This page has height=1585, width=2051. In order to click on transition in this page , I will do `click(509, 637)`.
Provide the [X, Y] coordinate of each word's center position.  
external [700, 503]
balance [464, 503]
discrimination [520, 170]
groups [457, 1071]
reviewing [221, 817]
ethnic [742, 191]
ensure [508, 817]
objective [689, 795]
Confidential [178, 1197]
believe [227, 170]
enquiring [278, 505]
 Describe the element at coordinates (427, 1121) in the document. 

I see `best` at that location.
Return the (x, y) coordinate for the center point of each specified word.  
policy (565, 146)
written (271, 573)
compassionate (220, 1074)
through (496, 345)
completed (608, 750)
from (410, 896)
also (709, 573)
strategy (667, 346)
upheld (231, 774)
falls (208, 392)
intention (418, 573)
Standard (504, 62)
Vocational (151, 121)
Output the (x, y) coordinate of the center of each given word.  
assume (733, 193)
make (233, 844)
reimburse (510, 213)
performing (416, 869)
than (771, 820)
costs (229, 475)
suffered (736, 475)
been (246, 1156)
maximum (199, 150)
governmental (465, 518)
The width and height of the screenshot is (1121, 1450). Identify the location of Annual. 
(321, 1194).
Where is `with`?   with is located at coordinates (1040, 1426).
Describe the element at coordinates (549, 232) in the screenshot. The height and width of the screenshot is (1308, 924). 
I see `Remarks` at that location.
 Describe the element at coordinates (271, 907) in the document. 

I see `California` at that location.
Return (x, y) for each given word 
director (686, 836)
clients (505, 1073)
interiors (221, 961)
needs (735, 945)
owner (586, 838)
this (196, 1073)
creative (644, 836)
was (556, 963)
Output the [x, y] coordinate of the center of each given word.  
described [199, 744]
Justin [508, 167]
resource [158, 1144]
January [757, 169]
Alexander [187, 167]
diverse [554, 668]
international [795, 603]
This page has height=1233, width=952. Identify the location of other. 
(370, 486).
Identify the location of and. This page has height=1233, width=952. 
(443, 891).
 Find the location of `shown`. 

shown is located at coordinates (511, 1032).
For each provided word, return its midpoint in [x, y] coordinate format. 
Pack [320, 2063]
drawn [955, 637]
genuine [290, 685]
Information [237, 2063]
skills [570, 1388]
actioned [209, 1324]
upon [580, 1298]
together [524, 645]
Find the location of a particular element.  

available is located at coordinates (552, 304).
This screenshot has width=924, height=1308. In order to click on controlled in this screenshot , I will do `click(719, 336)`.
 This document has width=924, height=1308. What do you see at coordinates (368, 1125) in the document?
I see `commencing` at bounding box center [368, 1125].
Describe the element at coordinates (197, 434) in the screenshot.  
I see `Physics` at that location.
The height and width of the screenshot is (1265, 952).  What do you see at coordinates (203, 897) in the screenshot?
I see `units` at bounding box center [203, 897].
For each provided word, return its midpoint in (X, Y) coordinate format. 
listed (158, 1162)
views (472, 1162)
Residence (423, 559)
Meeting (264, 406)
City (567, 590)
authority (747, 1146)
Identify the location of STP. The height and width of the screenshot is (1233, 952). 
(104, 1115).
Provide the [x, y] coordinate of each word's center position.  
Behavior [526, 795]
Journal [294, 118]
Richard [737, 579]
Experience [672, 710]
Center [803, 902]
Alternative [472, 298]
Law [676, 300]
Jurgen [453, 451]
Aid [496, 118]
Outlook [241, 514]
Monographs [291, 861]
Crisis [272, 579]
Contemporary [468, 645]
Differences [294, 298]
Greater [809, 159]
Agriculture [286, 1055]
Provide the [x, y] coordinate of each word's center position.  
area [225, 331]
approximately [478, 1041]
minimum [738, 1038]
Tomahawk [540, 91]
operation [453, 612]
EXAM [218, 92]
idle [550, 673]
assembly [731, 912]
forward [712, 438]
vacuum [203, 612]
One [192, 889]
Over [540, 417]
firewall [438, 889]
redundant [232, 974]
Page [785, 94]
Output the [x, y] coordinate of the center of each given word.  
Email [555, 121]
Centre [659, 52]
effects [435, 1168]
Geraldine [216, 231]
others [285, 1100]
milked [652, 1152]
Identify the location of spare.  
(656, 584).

◆ **Requirement**
Switch every "Output" in the records to "Report", and write out all the records again with nothing else changed.

◆ **Exercise output**
This page has height=1585, width=2051. In order to click on transition in this page , I will do `click(509, 637)`.
Provide the [X, Y] coordinate of each word's center position.  
external [700, 503]
balance [464, 503]
discrimination [520, 170]
groups [457, 1071]
reviewing [221, 817]
ethnic [742, 191]
ensure [508, 817]
objective [689, 795]
Confidential [178, 1197]
believe [227, 170]
enquiring [278, 505]
 Describe the element at coordinates (427, 1121) in the document. 

I see `best` at that location.
Return the (x, y) coordinate for the center point of each specified word.  
policy (565, 146)
written (271, 573)
compassionate (220, 1074)
through (496, 345)
completed (608, 750)
from (410, 896)
also (709, 573)
strategy (667, 346)
upheld (231, 774)
falls (208, 392)
intention (418, 573)
Standard (504, 62)
Vocational (151, 121)
Report the (x, y) coordinate of the center of each given word.  
assume (733, 193)
make (233, 844)
reimburse (510, 213)
performing (416, 869)
than (771, 820)
costs (229, 475)
suffered (736, 475)
been (246, 1156)
maximum (199, 150)
governmental (465, 518)
The width and height of the screenshot is (1121, 1450). Identify the location of Annual. 
(321, 1194).
Where is `with`?   with is located at coordinates (1040, 1426).
Describe the element at coordinates (549, 232) in the screenshot. The height and width of the screenshot is (1308, 924). 
I see `Remarks` at that location.
 Describe the element at coordinates (271, 907) in the document. 

I see `California` at that location.
Return (x, y) for each given word 
director (686, 836)
clients (505, 1073)
interiors (221, 961)
needs (735, 945)
owner (586, 838)
this (196, 1073)
creative (644, 836)
was (556, 963)
Report the [x, y] coordinate of the center of each given word.  
described [199, 744]
Justin [508, 167]
resource [158, 1144]
January [757, 169]
Alexander [187, 167]
diverse [554, 668]
international [795, 603]
This page has height=1233, width=952. Identify the location of other. 
(370, 486).
Identify the location of and. This page has height=1233, width=952. 
(443, 891).
 Find the location of `shown`. 

shown is located at coordinates (511, 1032).
For each provided word, return its midpoint in [x, y] coordinate format. 
Pack [320, 2063]
drawn [955, 637]
genuine [290, 685]
Information [237, 2063]
skills [570, 1388]
actioned [209, 1324]
upon [580, 1298]
together [524, 645]
Find the location of a particular element.  

available is located at coordinates (552, 304).
This screenshot has width=924, height=1308. In order to click on controlled in this screenshot , I will do `click(719, 336)`.
 This document has width=924, height=1308. What do you see at coordinates (368, 1125) in the document?
I see `commencing` at bounding box center [368, 1125].
Describe the element at coordinates (197, 434) in the screenshot.  
I see `Physics` at that location.
The height and width of the screenshot is (1265, 952).  What do you see at coordinates (203, 897) in the screenshot?
I see `units` at bounding box center [203, 897].
For each provided word, return its midpoint in (X, Y) coordinate format. 
listed (158, 1162)
views (472, 1162)
Residence (423, 559)
Meeting (264, 406)
City (567, 590)
authority (747, 1146)
Identify the location of STP. The height and width of the screenshot is (1233, 952). 
(104, 1115).
Provide the [x, y] coordinate of each word's center position.  
Behavior [526, 795]
Journal [294, 118]
Richard [737, 579]
Experience [672, 710]
Center [803, 902]
Alternative [472, 298]
Law [676, 300]
Jurgen [453, 451]
Aid [496, 118]
Outlook [241, 514]
Monographs [291, 861]
Crisis [272, 579]
Contemporary [468, 645]
Differences [294, 298]
Greater [809, 159]
Agriculture [286, 1055]
Provide the [x, y] coordinate of each word's center position.  
area [225, 331]
approximately [478, 1041]
minimum [738, 1038]
Tomahawk [540, 91]
operation [453, 612]
EXAM [218, 92]
idle [550, 673]
assembly [731, 912]
forward [712, 438]
vacuum [203, 612]
One [192, 889]
Over [540, 417]
firewall [438, 889]
redundant [232, 974]
Page [785, 94]
Report the [x, y] coordinate of the center of each given word.  
Email [555, 121]
Centre [659, 52]
effects [435, 1168]
Geraldine [216, 231]
others [285, 1100]
milked [652, 1152]
Identify the location of spare.  
(656, 584).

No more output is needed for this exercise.